### EXERCISE
Rewrite the lines of data that begin with the line containing "293) in the screenshot?" and end with the line containing "Contact your hosting", substituting "computer assistant" for "GUI agent" and leaving everything else as it is.

## BEGIN

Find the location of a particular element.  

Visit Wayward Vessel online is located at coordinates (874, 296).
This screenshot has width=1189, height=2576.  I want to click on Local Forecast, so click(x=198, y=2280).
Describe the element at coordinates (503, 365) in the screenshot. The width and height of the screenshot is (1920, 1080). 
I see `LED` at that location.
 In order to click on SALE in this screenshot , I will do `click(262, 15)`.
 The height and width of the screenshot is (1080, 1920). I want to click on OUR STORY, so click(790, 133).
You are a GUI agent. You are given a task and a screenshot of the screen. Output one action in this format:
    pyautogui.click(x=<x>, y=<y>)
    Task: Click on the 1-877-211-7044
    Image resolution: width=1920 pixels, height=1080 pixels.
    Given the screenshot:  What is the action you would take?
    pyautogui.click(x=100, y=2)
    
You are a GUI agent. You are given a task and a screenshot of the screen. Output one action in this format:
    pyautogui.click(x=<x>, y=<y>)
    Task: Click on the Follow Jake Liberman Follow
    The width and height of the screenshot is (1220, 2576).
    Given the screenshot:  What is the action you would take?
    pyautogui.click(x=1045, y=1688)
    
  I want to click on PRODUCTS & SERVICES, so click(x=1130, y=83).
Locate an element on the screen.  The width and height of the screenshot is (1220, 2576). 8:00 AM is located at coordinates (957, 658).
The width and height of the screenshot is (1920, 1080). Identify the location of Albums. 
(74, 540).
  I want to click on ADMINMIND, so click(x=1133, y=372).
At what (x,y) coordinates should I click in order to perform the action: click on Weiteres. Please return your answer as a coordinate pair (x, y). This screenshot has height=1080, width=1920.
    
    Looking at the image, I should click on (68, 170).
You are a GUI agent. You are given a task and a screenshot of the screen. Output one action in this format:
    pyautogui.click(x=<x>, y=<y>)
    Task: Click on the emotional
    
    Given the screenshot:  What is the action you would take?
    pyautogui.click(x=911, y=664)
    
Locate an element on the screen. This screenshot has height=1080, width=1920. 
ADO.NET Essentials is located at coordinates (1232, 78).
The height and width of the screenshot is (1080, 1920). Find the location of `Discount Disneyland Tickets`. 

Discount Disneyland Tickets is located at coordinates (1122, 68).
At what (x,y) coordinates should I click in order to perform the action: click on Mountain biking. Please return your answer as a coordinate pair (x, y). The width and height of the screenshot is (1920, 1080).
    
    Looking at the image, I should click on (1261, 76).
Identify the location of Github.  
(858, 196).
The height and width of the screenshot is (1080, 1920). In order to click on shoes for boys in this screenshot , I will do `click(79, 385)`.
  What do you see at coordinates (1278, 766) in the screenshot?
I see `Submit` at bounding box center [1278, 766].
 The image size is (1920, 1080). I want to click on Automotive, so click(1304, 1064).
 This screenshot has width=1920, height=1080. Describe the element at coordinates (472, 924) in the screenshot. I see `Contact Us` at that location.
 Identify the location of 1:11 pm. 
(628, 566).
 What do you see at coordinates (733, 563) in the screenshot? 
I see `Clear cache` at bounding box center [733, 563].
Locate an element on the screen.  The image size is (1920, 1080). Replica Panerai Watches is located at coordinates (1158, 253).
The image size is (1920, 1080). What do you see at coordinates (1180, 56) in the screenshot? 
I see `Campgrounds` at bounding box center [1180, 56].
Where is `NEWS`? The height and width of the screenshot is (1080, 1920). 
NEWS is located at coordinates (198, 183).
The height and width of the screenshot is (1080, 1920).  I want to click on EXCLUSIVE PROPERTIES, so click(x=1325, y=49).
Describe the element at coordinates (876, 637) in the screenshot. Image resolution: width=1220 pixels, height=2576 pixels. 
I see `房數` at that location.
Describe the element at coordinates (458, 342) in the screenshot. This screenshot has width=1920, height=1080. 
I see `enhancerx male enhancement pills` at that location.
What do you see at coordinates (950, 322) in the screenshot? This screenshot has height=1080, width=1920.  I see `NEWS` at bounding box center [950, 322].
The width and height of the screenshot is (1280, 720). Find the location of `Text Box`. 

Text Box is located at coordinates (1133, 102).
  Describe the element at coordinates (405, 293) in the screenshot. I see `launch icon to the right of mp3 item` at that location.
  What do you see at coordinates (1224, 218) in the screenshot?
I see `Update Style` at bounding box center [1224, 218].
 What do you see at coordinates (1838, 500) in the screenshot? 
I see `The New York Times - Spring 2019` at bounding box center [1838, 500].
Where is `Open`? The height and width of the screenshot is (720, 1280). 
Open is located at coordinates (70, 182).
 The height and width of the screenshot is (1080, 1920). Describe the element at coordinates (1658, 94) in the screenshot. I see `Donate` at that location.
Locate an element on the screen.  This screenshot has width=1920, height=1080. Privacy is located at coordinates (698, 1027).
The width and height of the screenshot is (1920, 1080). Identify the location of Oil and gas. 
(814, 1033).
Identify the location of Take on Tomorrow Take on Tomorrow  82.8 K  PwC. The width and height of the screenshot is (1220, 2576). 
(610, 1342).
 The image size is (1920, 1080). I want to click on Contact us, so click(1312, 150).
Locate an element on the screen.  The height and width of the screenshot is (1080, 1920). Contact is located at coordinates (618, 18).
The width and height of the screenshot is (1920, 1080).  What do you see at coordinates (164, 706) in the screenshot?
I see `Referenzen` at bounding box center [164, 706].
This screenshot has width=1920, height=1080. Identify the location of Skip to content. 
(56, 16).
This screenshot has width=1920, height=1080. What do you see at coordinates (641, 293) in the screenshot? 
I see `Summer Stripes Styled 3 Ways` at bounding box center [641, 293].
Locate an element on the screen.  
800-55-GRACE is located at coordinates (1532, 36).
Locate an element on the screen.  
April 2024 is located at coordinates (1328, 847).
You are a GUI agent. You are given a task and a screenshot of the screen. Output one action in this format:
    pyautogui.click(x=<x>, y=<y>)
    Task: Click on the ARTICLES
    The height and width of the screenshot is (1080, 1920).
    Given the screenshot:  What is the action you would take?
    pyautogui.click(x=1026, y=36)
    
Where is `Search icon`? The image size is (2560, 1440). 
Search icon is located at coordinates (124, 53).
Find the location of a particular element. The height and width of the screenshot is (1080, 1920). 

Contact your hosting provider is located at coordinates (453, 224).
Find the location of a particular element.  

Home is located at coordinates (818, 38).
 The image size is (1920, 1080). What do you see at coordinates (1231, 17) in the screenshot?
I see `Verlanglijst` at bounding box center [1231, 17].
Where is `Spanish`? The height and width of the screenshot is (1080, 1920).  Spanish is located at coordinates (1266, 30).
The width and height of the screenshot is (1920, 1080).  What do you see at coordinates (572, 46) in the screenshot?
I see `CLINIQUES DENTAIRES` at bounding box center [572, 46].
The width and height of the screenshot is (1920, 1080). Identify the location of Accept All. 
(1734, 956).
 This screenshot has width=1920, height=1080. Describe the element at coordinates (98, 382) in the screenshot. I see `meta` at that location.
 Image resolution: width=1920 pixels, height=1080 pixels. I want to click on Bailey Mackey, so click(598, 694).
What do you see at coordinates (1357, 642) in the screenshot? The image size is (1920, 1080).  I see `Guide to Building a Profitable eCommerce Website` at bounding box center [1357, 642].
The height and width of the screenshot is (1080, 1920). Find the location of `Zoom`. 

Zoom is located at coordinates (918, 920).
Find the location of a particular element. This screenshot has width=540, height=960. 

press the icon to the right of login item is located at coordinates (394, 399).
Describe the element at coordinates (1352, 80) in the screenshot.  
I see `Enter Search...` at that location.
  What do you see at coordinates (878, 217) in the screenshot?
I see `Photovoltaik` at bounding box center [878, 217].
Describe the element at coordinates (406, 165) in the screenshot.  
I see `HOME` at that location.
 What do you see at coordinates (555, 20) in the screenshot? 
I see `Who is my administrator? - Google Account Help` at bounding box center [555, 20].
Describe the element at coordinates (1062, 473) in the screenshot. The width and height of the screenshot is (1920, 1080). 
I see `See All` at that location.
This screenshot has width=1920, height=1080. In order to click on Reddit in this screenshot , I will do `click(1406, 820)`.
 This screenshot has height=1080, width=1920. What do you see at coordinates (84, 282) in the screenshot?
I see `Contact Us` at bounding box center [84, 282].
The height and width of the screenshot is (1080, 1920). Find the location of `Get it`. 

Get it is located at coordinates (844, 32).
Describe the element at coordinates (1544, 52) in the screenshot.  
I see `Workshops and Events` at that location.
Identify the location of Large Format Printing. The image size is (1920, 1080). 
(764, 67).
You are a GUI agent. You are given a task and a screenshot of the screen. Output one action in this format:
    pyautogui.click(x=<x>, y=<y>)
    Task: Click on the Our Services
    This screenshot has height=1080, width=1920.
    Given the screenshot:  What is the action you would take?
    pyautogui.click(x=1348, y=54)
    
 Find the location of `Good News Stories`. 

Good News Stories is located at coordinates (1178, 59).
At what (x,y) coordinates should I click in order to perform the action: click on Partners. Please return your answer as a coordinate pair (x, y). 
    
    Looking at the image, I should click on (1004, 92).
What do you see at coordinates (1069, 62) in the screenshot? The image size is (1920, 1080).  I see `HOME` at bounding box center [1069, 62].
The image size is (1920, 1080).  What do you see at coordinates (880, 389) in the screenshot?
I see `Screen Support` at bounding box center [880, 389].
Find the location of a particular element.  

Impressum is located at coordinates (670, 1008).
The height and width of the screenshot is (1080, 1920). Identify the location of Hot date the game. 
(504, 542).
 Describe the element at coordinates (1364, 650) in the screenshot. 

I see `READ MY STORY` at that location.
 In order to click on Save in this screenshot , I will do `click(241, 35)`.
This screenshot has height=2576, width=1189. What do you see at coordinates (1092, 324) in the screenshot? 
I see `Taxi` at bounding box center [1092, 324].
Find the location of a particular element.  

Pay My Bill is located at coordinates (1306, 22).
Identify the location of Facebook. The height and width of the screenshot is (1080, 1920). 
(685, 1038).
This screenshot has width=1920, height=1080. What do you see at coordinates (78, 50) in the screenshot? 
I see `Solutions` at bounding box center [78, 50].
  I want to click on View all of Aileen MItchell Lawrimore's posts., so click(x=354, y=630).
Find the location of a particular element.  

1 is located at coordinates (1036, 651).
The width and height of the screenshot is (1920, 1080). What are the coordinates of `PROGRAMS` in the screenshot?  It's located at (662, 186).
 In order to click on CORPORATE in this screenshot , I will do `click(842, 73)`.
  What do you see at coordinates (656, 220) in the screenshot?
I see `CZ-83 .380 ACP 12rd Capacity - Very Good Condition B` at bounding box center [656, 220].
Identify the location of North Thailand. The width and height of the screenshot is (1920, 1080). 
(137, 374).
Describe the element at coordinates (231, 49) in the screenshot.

## END

### ANSWER TO THIS TASK
This screenshot has width=1920, height=1080. What do you see at coordinates (641, 293) in the screenshot? 
I see `Summer Stripes Styled 3 Ways` at bounding box center [641, 293].
Locate an element on the screen.  
800-55-GRACE is located at coordinates (1532, 36).
Locate an element on the screen.  
April 2024 is located at coordinates (1328, 847).
You are a computer assistant. You are given a task and a screenshot of the screen. Output one action in this format:
    pyautogui.click(x=<x>, y=<y>)
    Task: Click on the ARTICLES
    The height and width of the screenshot is (1080, 1920).
    Given the screenshot:  What is the action you would take?
    pyautogui.click(x=1026, y=36)
    
Where is `Search icon`? The image size is (2560, 1440). 
Search icon is located at coordinates (124, 53).
Find the location of a particular element. The height and width of the screenshot is (1080, 1920). 

Contact your hosting provider is located at coordinates (453, 224).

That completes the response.